Last week the Ways and Means Committee passed HB 5017, the bill to fund K-12 education for the 2015-16 and 2016-17 school years. The bill puts $7.255 billion into the State School Fund, which is distributed to school districts and makes up the majority of school funding. If, as expected, the $7.255 amount is legislatively approved by the full House and Senate, it would represent a slight increase in funding over the current service level. It would also, for the first time, return Oregon to its pre-recession level of K-12 funding.
But as noted in our 2015 Progress Report, Oregon’s high school graduation rate of 69% is the second-lowest in the nation — and quite a bit away from 100% graduation by 2025, the goal set by Oregon’s 40-40-20 initiative. Although levels of funding alone aren’t determinative of school performance, how much schools receive from the state does influence how large class sizes are, how long the school year is, and other factors that contribute to student success. In other words, reaching levels of funding from before the recession is a) a relatively low bar to reach and b) probably the wrong comparison to be making.
The more important questions are, how much does a $7.255 billion K-12 allocation buy the state in terms of academic outcomes for children? And is $7.255 billion truly enough to achieve the outcomes we expect?

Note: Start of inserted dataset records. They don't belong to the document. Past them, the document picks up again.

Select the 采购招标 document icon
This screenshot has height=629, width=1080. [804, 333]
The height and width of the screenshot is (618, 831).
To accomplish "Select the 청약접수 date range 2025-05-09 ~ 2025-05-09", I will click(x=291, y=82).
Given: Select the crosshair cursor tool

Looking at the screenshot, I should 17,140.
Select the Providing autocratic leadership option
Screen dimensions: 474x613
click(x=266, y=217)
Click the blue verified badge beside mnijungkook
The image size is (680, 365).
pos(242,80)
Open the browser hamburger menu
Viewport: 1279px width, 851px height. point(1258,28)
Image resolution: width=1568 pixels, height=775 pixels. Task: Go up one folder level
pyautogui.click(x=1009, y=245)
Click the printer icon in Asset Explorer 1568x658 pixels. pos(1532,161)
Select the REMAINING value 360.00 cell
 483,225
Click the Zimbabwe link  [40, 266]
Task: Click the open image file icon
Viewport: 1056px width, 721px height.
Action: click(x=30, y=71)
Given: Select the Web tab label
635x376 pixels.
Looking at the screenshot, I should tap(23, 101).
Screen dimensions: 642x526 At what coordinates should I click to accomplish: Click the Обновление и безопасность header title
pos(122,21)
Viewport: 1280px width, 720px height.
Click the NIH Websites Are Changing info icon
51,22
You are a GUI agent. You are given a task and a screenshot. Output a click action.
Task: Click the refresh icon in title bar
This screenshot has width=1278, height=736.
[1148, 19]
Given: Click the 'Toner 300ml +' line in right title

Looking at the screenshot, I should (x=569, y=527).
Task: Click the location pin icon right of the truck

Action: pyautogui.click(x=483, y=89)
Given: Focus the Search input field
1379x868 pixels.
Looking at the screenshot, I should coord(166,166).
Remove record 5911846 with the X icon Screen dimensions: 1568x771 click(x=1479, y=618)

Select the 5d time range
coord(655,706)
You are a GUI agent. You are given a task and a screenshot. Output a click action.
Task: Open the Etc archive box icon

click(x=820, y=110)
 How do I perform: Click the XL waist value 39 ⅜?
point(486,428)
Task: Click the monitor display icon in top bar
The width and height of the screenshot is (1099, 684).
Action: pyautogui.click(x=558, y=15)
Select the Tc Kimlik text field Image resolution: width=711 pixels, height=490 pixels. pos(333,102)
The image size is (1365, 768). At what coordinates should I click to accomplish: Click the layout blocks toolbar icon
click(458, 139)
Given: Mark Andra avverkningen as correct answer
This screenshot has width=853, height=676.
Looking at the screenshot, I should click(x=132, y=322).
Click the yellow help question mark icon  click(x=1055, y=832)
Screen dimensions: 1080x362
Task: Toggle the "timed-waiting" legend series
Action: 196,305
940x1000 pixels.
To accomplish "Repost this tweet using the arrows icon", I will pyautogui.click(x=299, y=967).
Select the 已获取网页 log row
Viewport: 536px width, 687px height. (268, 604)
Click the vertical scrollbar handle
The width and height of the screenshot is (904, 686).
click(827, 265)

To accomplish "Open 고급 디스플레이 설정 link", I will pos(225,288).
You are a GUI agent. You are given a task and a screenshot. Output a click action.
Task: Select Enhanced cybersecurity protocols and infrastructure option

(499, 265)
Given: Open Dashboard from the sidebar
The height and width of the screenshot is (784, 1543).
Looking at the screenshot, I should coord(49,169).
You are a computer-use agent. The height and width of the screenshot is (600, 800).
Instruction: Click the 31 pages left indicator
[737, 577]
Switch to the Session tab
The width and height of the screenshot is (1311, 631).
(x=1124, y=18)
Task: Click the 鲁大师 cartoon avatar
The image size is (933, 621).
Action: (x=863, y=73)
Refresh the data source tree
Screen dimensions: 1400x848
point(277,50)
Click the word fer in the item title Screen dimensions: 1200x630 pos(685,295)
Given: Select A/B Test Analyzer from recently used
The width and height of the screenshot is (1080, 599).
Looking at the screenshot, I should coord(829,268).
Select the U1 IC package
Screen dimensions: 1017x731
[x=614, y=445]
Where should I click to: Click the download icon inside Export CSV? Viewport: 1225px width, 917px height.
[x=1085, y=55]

One way to look at the first question is to see how much money per student is flowing to school districts. After all, if school districts are receiving about the same amount of money they did 8 years ago but are serving more students, they are in effect receiving less. The Oregon Department of Education disburses money according to Weighted Average Daily Membership (ADMw), which is per pupil funding that takes into account factors like students in need of special education and the number of English Language Learners. As the below chart shows, funding per student is considerably lower than it was 25 years ago — meaning that schools have to do more with less. This recent budget won’t change that dynamic.
What about the second question of whether $7.255 is sufficient to achieve our desired outcomes? We can approximate an answer by looking at the effort put forth by other states and seeing what level of investments in public education they have deemed necessary to achieve the outcomes they expect. Where does Oregon’s investments stand in relation to the other states? In a word: average.
The most recent comparative data from the US Census Bureau is from 2012, but the story it tells is clear — taking into account the number of students and the wealth of the state, Oregon’s state contribution to K-12 education is at or slightly below the national average. Although Oregon slid slightly in the rankings of school funding during the recession, even during the 2007-08 school year Oregon’s state contribution to K-12 education was only slightly above average at best. Explore the data below to see where Oregon compared to other states in both 2011-12 and 2007-08 in terms of state funding per pupil and as a percentage of state personal income.
So how much is $7 billion? Not as much as you would think. Although Oregon is beginning to dig itself out of the hole caused by the recession, a $7.255 billion school budget does not come close to reversing the long decline in school funding over the last 25 years and compares poorly to the effort put forth by most other states.
Note: Regional adjustment is done using the Bureau of Economic Analysis‘ Regional Price Parities data, which takes into account price differences between states.